Europe will never be a 21st century science and technology superpower to match the United States and China unless it widens its base by drawing on the potential of researchers and innovators in Central and Eastern Europe, participants at a recent conference were told.
It was an outrage that 94% of funding from the European Union’s last flagship Horizon research and innovation programme went to countries that already had the largest national research budgets, a Latvian member of the European parliament (MEP) told a conference on bridging Europe’s research and innovation gap.
The conference, hosted by Science|Business on 7 September, focused on the need for a Europe-wide approach to widening and strengthening the continent’s science and technology base so it can compete on a more equal footing with global research giants like China and the United States.
That includes unlocking the talent potential of researchers and innovators in the EU13 member states, the group of countries that joined the EU after 2004, situated mainly in Central and Eastern Europe.

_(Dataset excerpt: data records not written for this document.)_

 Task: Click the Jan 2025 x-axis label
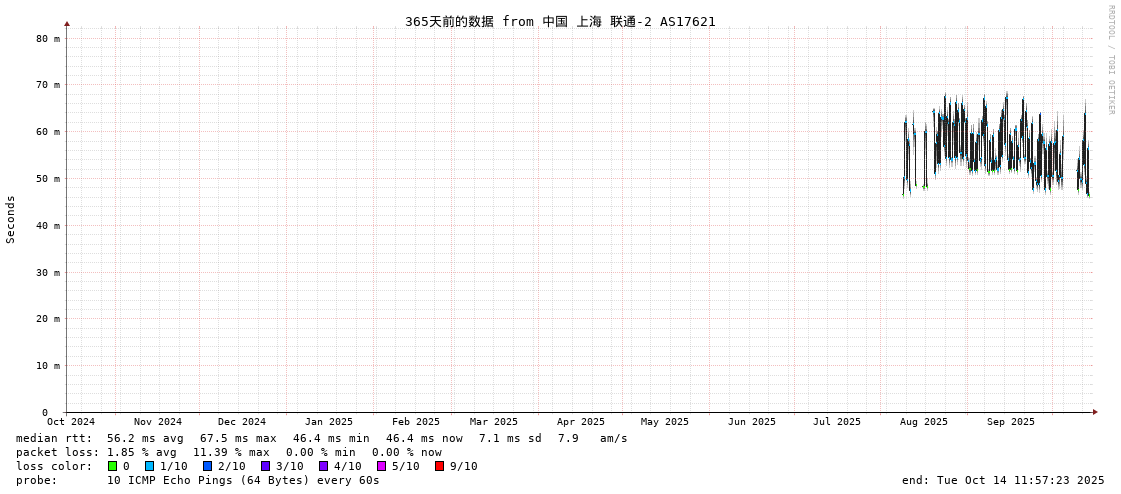328,422
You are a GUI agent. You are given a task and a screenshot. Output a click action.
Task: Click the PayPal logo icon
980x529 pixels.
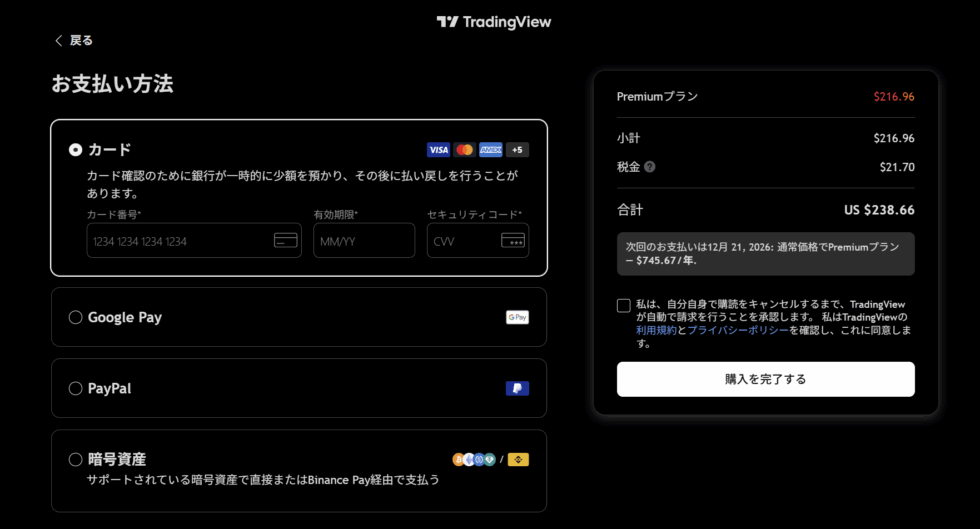pyautogui.click(x=517, y=388)
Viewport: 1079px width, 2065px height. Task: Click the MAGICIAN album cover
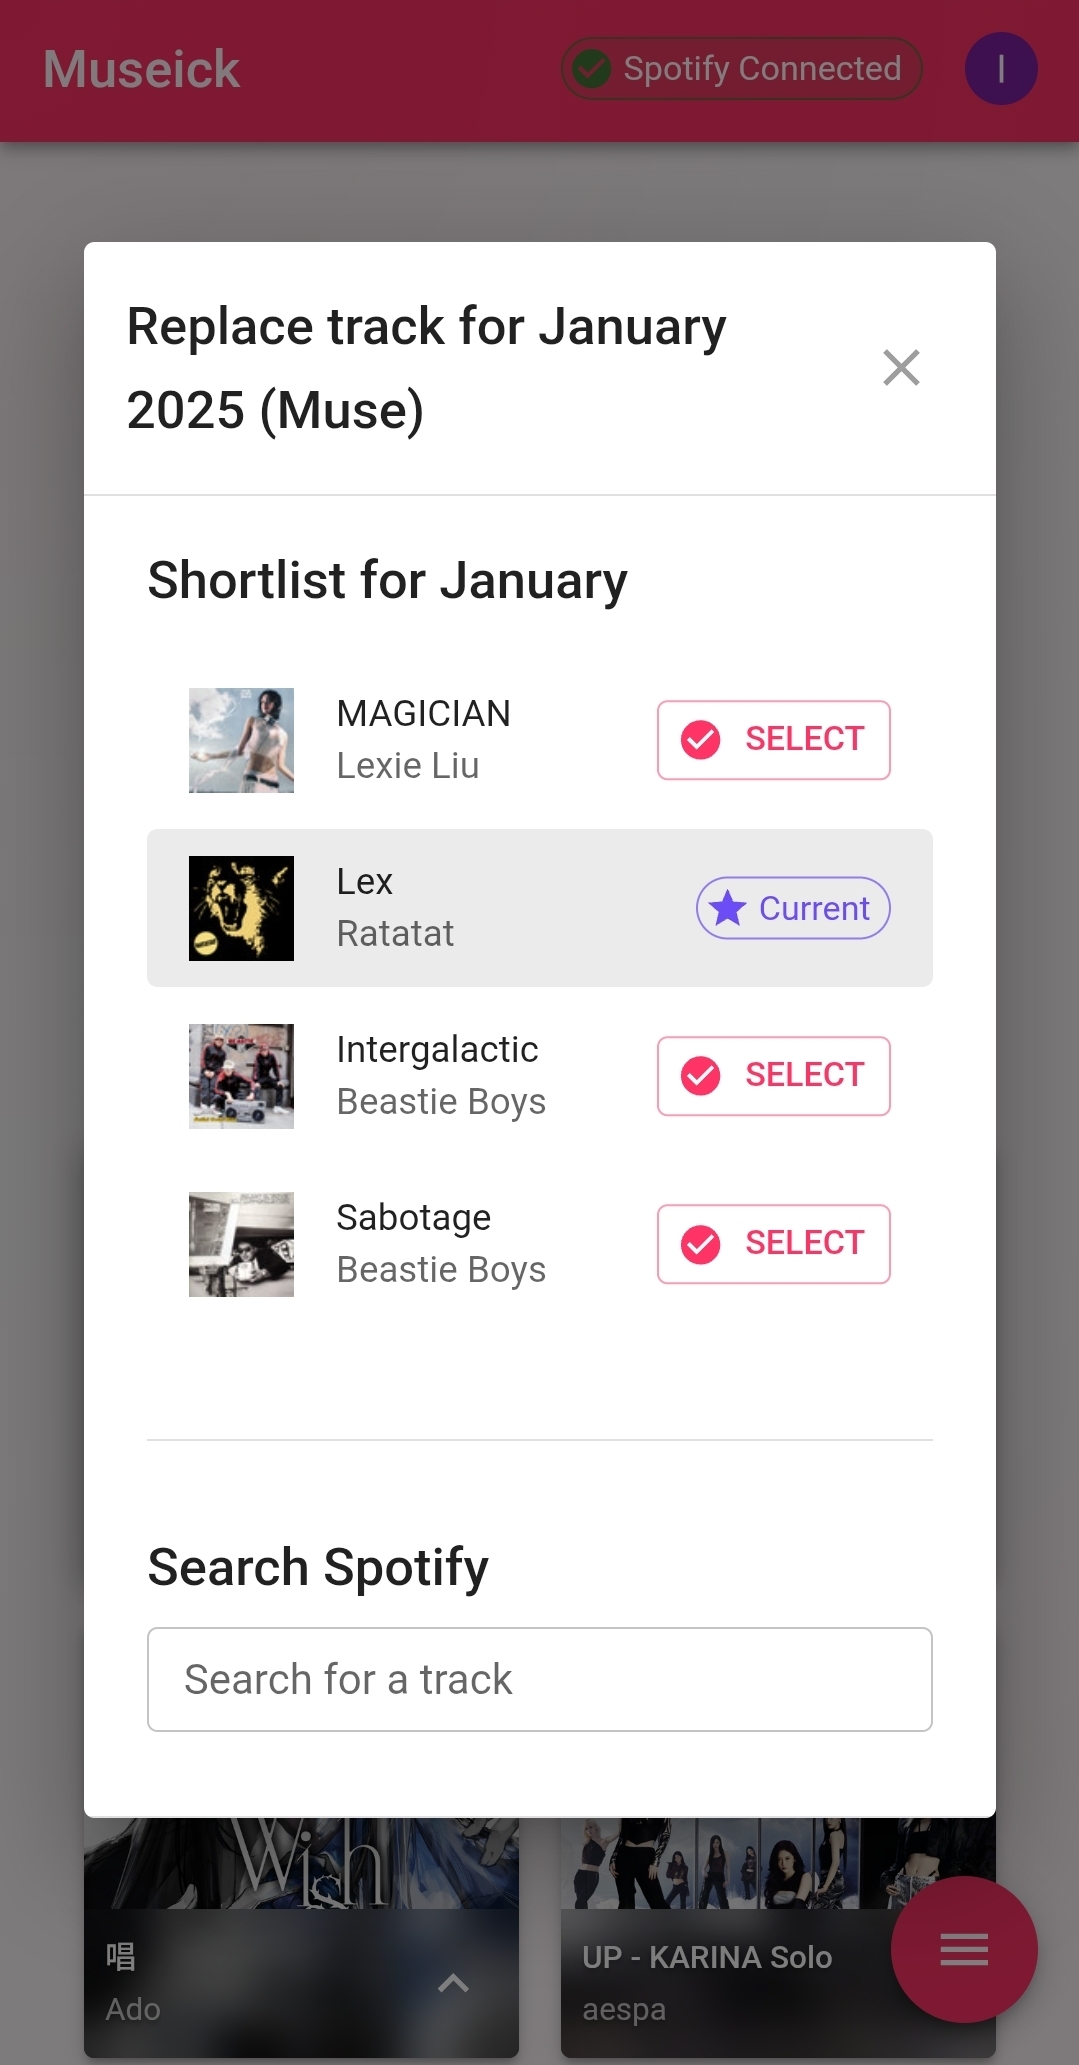(x=241, y=740)
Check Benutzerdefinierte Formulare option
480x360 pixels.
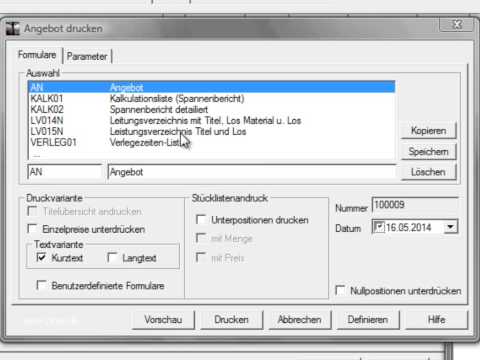click(x=41, y=285)
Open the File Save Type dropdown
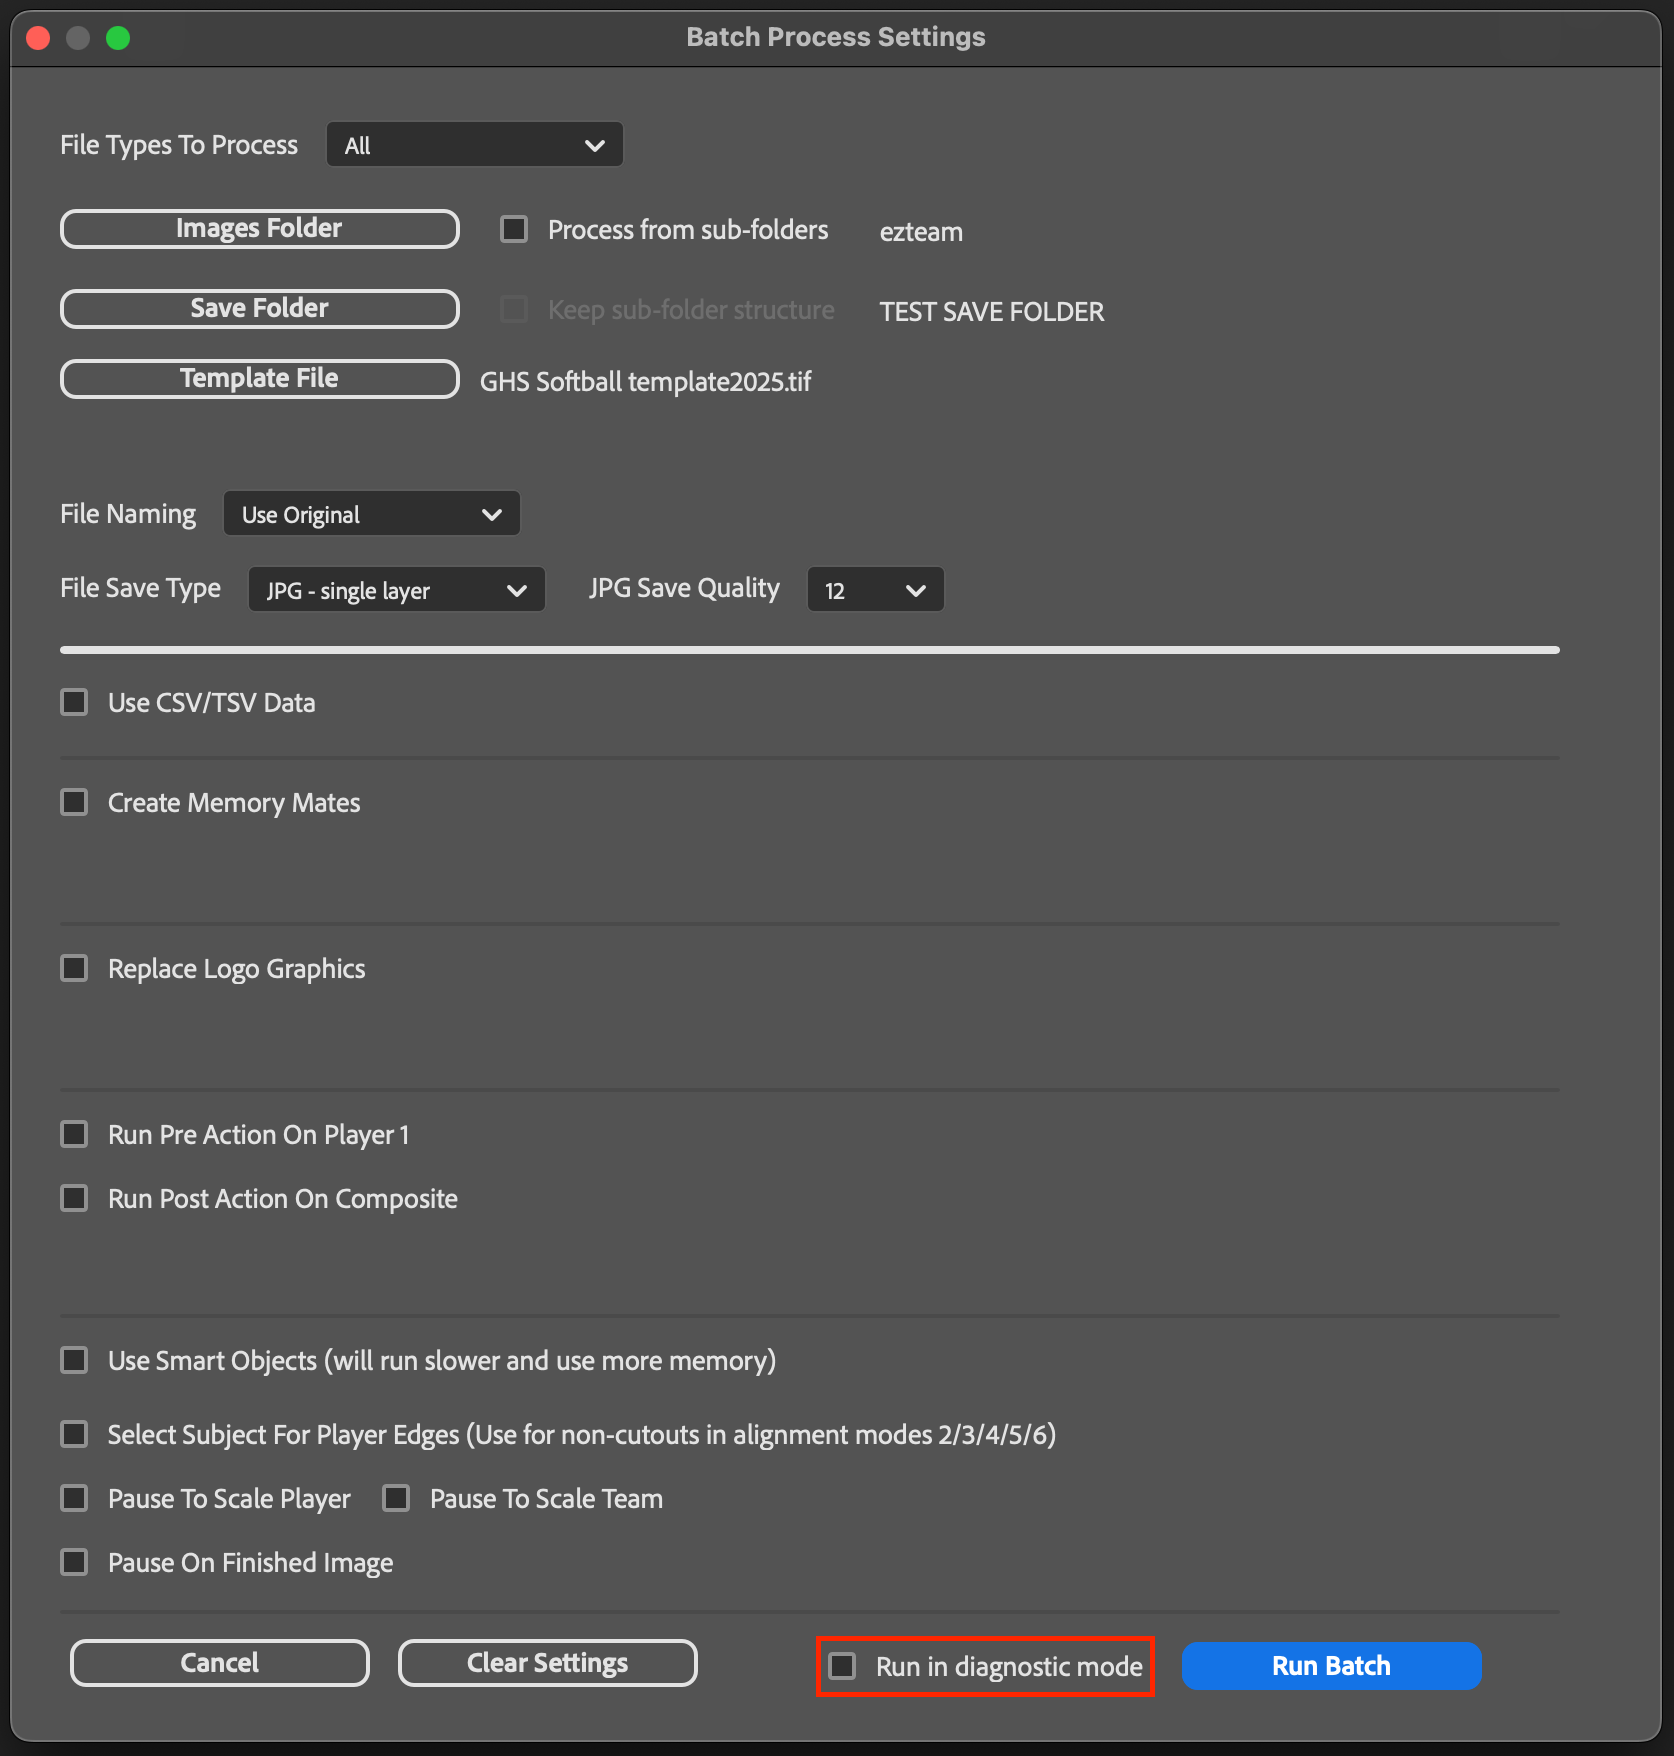 pyautogui.click(x=396, y=590)
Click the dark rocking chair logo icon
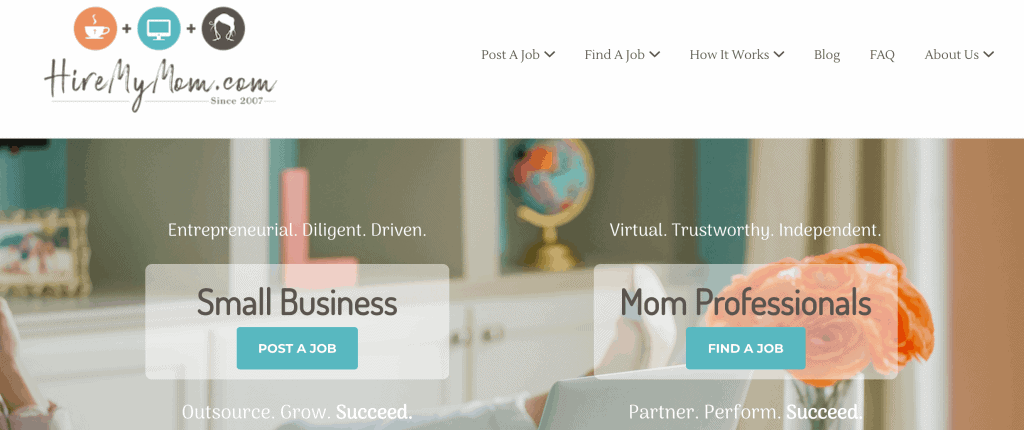This screenshot has width=1024, height=430. (x=223, y=28)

The conference, attended by Brussels-based European diplomats in person and 700 participants taking part online, featured an interview with Mariya Gabriel, European commissioner for innovation, research, culture, education and youth, who welcomed a new newsletter launched this week by Science|Business to keep the issue of widening participation in European research and innovation in front of EU policy-makers.
Gabriel told delegates the European Commission had tripled the ‘widening component’ in the new €95 billion (US$94.8 billion) Horizon Europe 2021-27 programme budget, from €1 billion to €3.3 billion, to support twinning and teaming initiatives and other forms of networking and knowledge transfer to widen participation and spread research excellence in the EU13 countries.
Fewer than 8% of Central and Eastern European applicants won European Research Council (ERC) grants between 2007 and 2021, compared to between 15% and 16% of applicants in the Netherlands, Germany and France, the conference heard.
The EU has set a target for its member states to spend 3% of gross domestic product (GDP) on research and innovation, but the research and innovation gap is wide, with EU states in north-western Europe spending on average 2.7% of GDP in 2019, compared with an average of between 1.3% and 1.4% in the eastern and southern region.
Kinga Stanislawska, co-founder of the Experior Venture Fund and a Polish member of the European Innovation Council (EIC) board, said while companies in France received €200 million from the EIC Accelerator, start-ups in Bulgaria and Croatia got less than €2 million, and other countries in the region nothing at all, according to data published in 2021.